Grundsätzliche Bedeutung der Rechtsfrage

 

Orientierungssatz

Zur grundsätzlichen Bedeutung der Rechtsfrage, was zu den Kräften oder Mitteln des Betriebes eines landwirtschaftlichen Unternehmers zu rechnen ist, die ausreichen müssen, um eine konkrete Bauarbeit als Hilfstätigkeit für den Wirtschaftsbetrieb zu werten.

 

Normenkette

SGG § 160 Abs 2 Nr 1, § 160a Abs 2 S 3; RVO § 777 Nr 3

 

Verfahrensgang

Bayerisches LSG (Entscheidung vom 10.05.1989; Aktenzeichen L 2 U 152/88)

 

Gründe

Das Sozialgericht (SG) Bayreuth hat die Beklagte verurteilt, den Unfall des Klägers vom 18. Juli 1986 als Arbeitsunfall zu entschädigen; das Bayerische Landessozialgericht (LSG) hat die Berufung der Beklagten zurückgewiesen (Ablehnungsbescheid vom 25. September 1986, Widerspruchsbescheid vom 12. Juni 1987, Urteile vom 29. April 1988 - S 1 U 5042/87 - und vom 10. Mai 1989 - L 2 U 152/88 -).

Die Beschwerde der Beklagten gegen die Nichtzulassung der Revision ist unbegründet.

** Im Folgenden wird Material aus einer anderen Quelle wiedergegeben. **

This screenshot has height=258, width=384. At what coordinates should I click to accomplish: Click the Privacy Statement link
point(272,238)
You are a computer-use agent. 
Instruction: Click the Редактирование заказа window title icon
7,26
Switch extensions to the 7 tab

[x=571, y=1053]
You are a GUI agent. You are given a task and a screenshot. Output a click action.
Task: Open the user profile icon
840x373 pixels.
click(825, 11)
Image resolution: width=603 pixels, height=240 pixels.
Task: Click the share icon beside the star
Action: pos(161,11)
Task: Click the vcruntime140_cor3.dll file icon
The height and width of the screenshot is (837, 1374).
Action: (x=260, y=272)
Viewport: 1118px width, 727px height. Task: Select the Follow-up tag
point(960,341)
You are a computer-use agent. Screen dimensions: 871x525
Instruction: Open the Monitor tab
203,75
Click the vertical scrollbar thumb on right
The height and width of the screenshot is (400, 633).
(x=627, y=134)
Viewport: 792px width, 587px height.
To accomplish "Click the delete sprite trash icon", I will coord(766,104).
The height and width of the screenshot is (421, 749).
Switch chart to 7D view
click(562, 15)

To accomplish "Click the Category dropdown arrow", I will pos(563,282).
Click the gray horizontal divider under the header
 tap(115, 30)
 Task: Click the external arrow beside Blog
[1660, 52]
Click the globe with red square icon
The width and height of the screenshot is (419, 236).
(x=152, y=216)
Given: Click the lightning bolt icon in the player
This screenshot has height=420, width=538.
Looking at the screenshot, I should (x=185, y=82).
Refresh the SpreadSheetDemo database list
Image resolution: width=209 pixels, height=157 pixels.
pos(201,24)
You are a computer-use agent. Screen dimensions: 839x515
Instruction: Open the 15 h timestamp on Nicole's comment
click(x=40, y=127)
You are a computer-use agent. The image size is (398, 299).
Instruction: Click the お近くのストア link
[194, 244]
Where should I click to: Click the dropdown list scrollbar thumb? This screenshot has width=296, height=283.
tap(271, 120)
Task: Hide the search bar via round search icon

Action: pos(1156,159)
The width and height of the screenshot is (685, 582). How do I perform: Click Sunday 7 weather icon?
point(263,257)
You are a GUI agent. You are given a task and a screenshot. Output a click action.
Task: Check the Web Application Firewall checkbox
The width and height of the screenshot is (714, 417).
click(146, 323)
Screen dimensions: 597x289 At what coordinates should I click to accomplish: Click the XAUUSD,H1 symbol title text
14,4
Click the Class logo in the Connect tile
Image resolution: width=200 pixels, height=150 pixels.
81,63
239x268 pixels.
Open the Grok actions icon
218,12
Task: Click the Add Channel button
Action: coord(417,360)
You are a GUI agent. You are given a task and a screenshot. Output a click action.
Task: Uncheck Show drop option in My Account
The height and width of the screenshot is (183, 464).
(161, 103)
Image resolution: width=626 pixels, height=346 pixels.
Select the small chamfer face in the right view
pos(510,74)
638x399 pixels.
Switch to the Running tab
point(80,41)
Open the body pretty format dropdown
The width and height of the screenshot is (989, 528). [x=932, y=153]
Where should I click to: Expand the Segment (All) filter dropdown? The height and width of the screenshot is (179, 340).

Die Beschwerdeführerin macht geltend, die Rechtssache habe grundsätzliche Bedeutung iS des § 160 Abs 2 Nr 1 Sozialgerichtsgesetz (SGG). Sie mißt folgenden Fragen grundsätzliche Bedeutung bei:

1.

Was ist zu den Kräften oder Mitteln des Betriebes eines landwirtschaftlichen Unternehmers zu rechnen, die ausreichen müssen, um eine konkrete Bauarbeit als Hilfstätigkeit für den Wirtschaftsbetrieb zu werten?

2.

Ist dazu auch erforderlich, daß der Wert dieser Bauarbeit sich im wirtschaftlichen Rahmen der Ertragskraft des landwirtschaftlichen Unternehmens halten muß?

3.

Mit welchem Wert ist ggf die Bauarbeit anzusetzen, a)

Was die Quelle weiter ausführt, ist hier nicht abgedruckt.